One-hundred fifty days ago, a conservation and recreation program that protected public lands and water expired—a devastation to the future of public lands. But after months of build up, hope was restored today when the U.S. House passed the Natural Resources Management Act (S. 47), including the Land and Water Conservation Fund (LWCF) that died on Sept. 30.
Written in 662 pages, the act creates six new National Parks Service units, expands some parks, establishes new protections for wildlife habitats, blocks mining near some national parks, designates 1.3 million acres of wilderness, among many other positive things.
“The masses are awakening, and the public lands revolution is growing,” Backcountry Hunters & Anglers President and CEO Land Tawney said. “Today’s vote by the House of Representatives, coming on the heels of the Senate’s overwhelming support of S. 47 earlier this month, proves without a doubt that citizens’ voices do count and our nation’s congressional leaders can come together to advance meaningful bipartisan legislation."

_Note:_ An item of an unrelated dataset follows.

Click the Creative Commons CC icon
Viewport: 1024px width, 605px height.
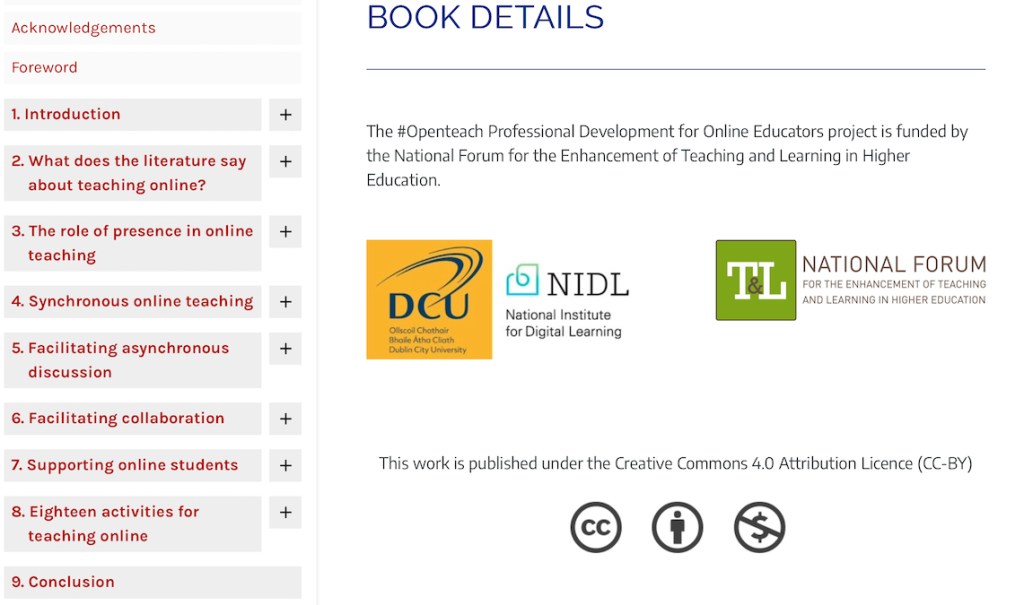point(596,528)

Jonathan Asher, government relations manager with The Wilderness Society, spent most of his day waiting for this moment from the gallery about the House floor. He said it's "pretty rare" to see this level of bipartisanship.
"We watched the vote and there were some last minute questions from specific members but slowly, the votes kept turning green for yes on the big board," he said. "Before long it was overwhelming the number of votes that were falling in our direction."

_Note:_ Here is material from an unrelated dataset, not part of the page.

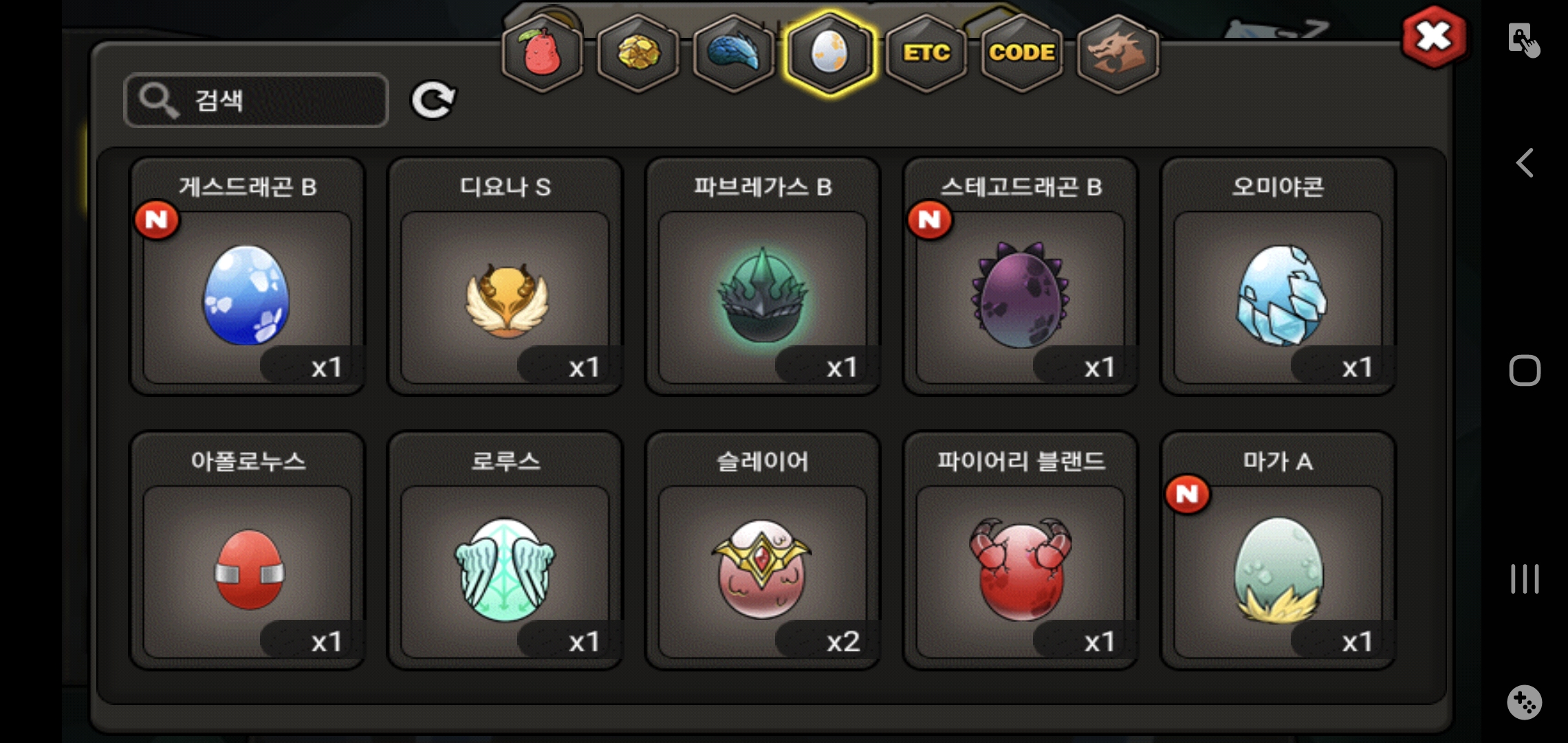1568x743 pixels.
Task: Open the dragon head category tab
Action: tap(1118, 54)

The act's passage through the Senate and now the House comes at a time when politics are particularly contentious and split. But because it touches on all 50 states and appeases environmentalists, anglers, sportsmen, and every other variety of recreationists, the legislation received support from both sides of the aisle, with a 363-62 vote and little debate on the House floor. Now, President Donald Trump has 10 days to sign off on it.

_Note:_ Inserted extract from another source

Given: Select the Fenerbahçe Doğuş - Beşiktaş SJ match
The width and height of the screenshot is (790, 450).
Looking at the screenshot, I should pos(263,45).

“The overwhelmingly bipartisan votes in the House and Senate to renew LWCF reflect our nation’s longstanding commitment to conservation, ensuring future generations will benefit from LWCF," said Mark R. Tercek, CEO of The Nature Conservancy. "We are grateful for LWCF’s champions in the House and Senate, all whom have worked hard to achieve permanent reauthorization, and we look forward to the President signing this measure into law.”
Garett Reppenhagen, Iraq War Veteran & Western States Director of the Vet Voice Foundation, also considered today a win. "For five decades, this bipartisan program has preserved historic battlefields and enabled military families to make memories enjoying the great outdoors," he said. "The President now has a duty to stand up for veterans and all Americans by immediately signing this historic public lands package into law.”
Since 1965, the LWCF has redirected $3.9 billion in oil and gas leasing royalties to fund more than 40,000 projects across the country, according to the Department of the Interior. Not only does it boost national parks, forests, wildlife refuges, and recreation areas, it doesn't use one cent of taxpayer dollars. With Trump's approval, the fund would be permanently reauthorized.
“Permanent reauthorization of the Land and Water Conservation Fund will help countless African American communities across the country connect to nature," Outdoor Afro Founder Rue Mapp said. "Yes, LWCF protects the places we see on paintings and postcards. But it also protects the places we teach our kids to ride bikes and play baseball. LWCF has for decades helped expand access and equity for outdoor recreation opportunities. The Outdoor Afro community celebrates its long overdue permanence.”
Outdoor Industry Association promised that it'd fight for the fund's reauthorization and even created a form for advocated to submit letters to Congress. Patricia Rojas-Ungar, OIA's vice president of Government Affairs, said that everyone should take a few moments and take in what is happening right now.
“We are set to preserve nearly a million acres of land for protection and outdoor recreation, permanently reauthorize the Land and Water Conservation Fund and help our young people enjoy the outdoors more, among many other things – changing the trajectory of public land protection and advocacy for the next generation for the better,” Rojas-Ungar said. “We are thankful of the tireless hours many key senators and representatives, public lands advocates and American citizens put in to get this across the finish line. And, while it certainly is not solely responsible for all of the support and ‘yes’ votes, OIA's work over the years to quantify the contribution of the outdoor recreation economy—$887 billion per year and over 7.6 million jobs—had a helping hand in bridging some of the partisan divide in Washington and getting this once-in-a-decade public lands package done.”